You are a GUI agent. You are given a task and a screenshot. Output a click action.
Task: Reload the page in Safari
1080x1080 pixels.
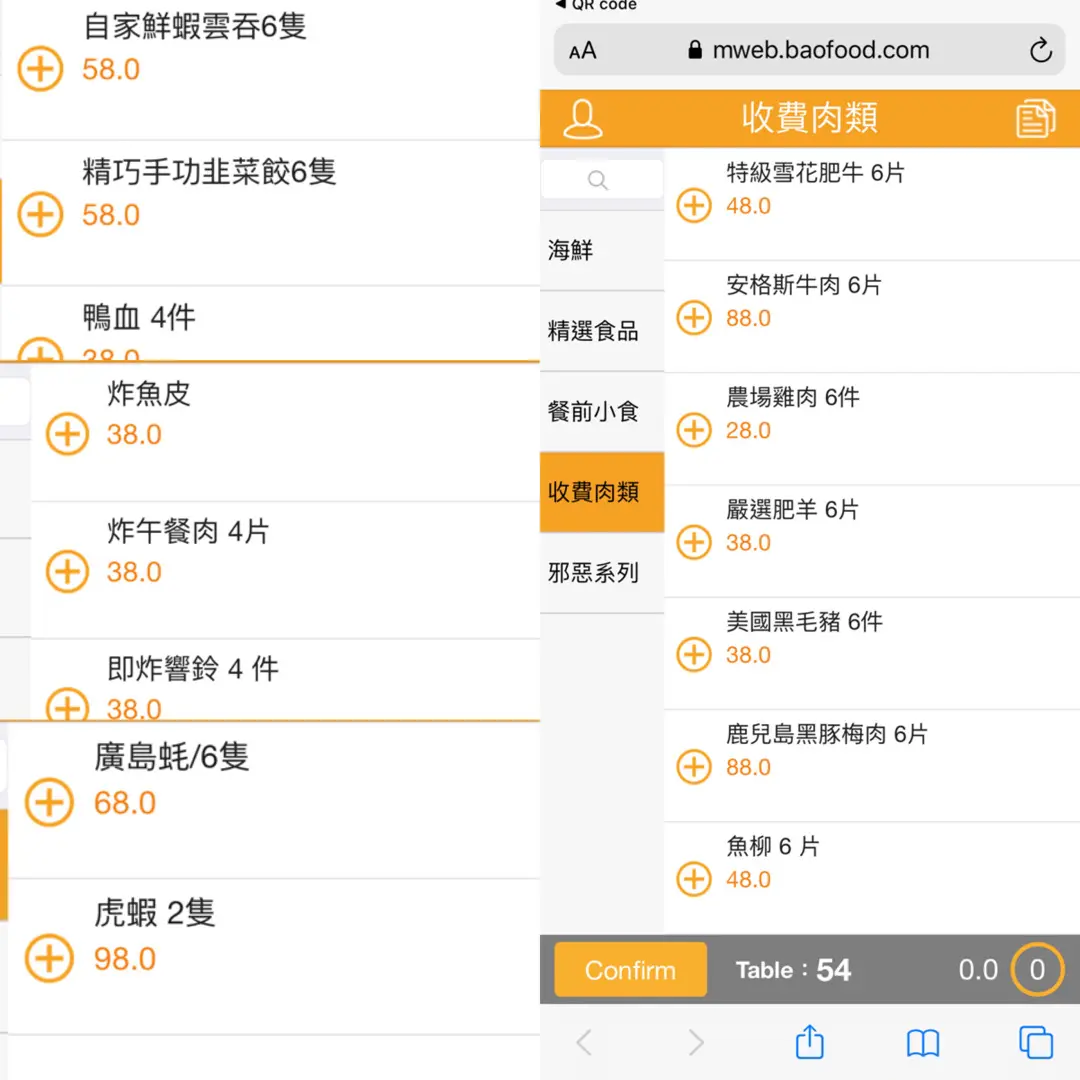click(x=1040, y=51)
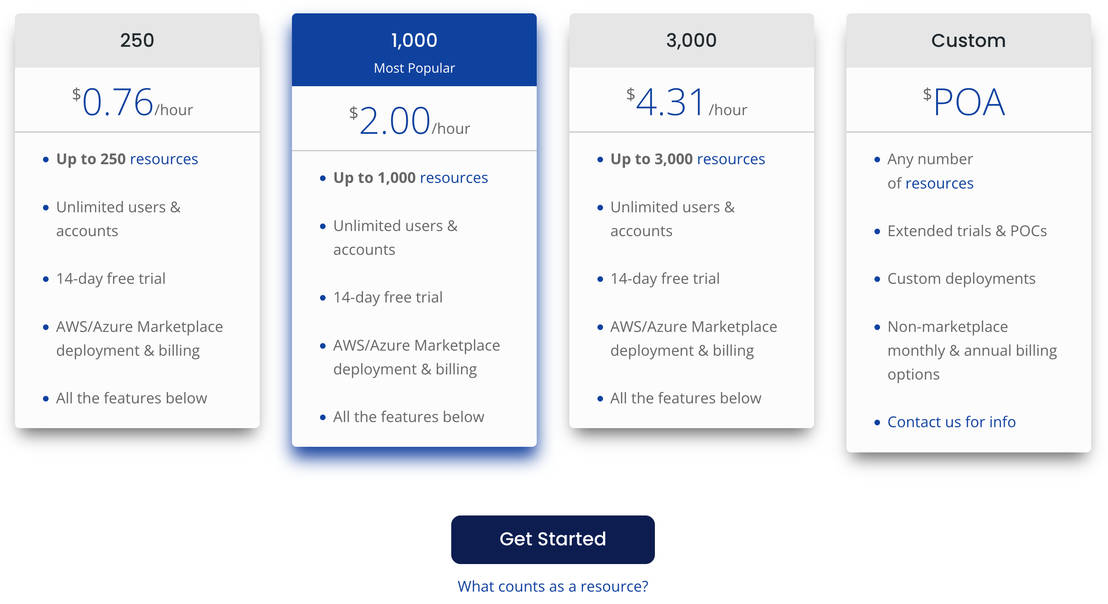Click the Get Started button

pyautogui.click(x=553, y=539)
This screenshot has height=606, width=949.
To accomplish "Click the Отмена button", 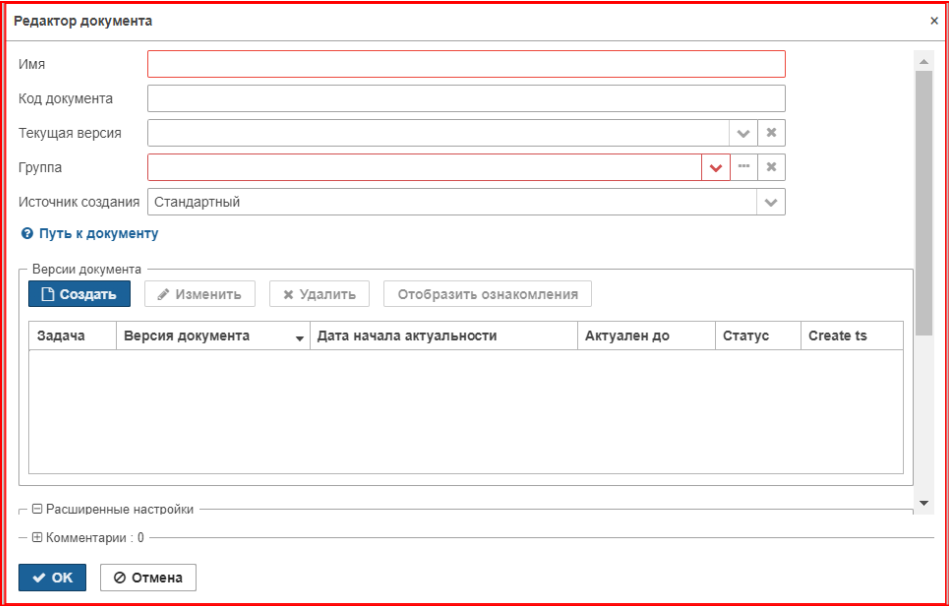I will [148, 578].
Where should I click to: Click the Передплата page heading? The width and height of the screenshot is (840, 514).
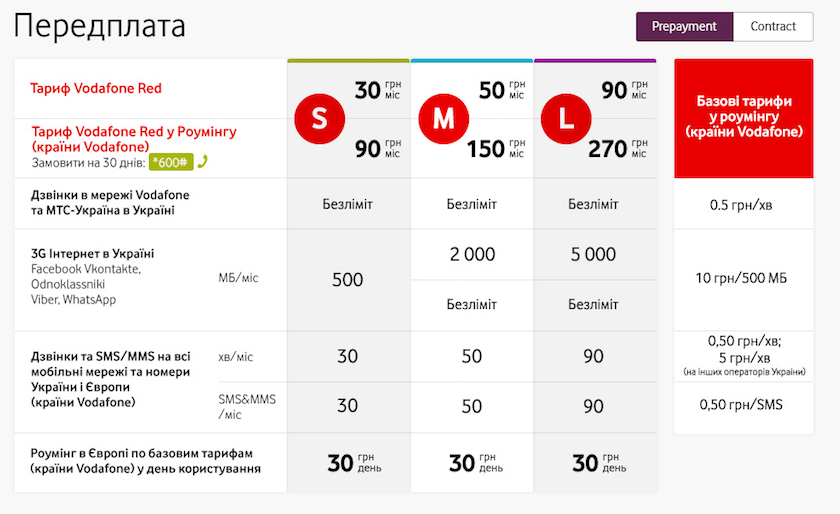tap(100, 27)
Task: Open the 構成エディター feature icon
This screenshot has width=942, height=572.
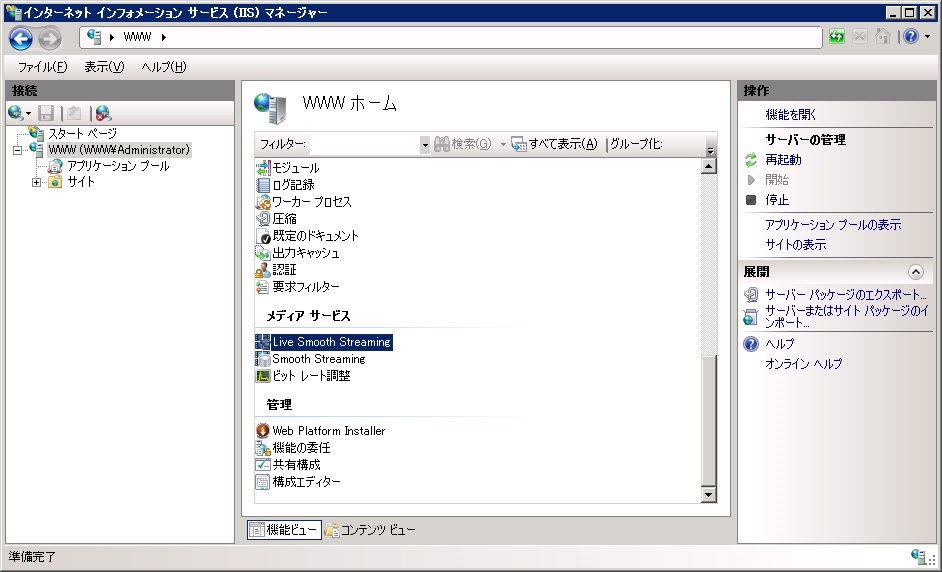Action: [x=263, y=482]
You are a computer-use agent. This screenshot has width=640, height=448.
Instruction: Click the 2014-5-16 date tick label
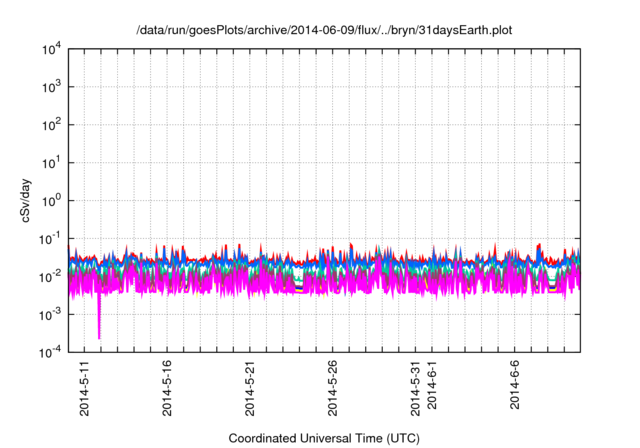click(x=167, y=388)
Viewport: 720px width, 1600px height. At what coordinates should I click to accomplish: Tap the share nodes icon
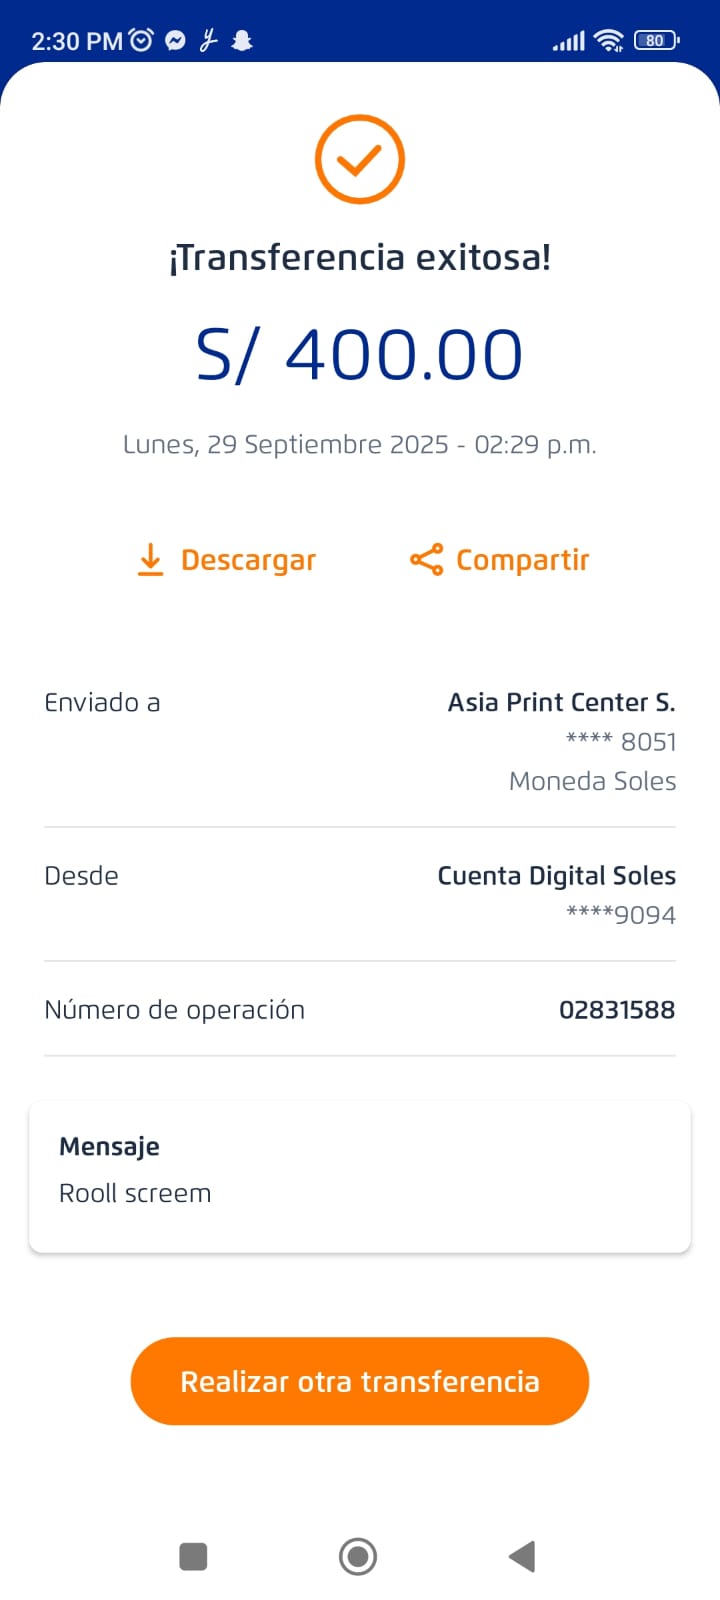426,560
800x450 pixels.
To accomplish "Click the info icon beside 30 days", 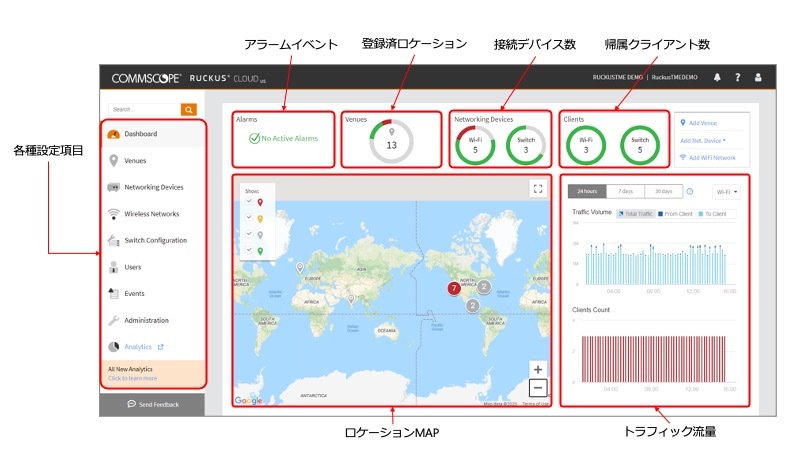I will (690, 191).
:::
Directions:
Before answering, find the line with "This screenshot has height=606, width=949." in the records above; then reproduce exactly each line from the first through that line, leaving out pictures.

Solution below:
You are a GUI agent. You are given a task and a screenshot. Output a click action.
Task: Reload the page in Safari
1080x1080 pixels.
click(x=1040, y=51)
Click the Get Started button

pyautogui.click(x=553, y=539)
This screenshot has height=606, width=949.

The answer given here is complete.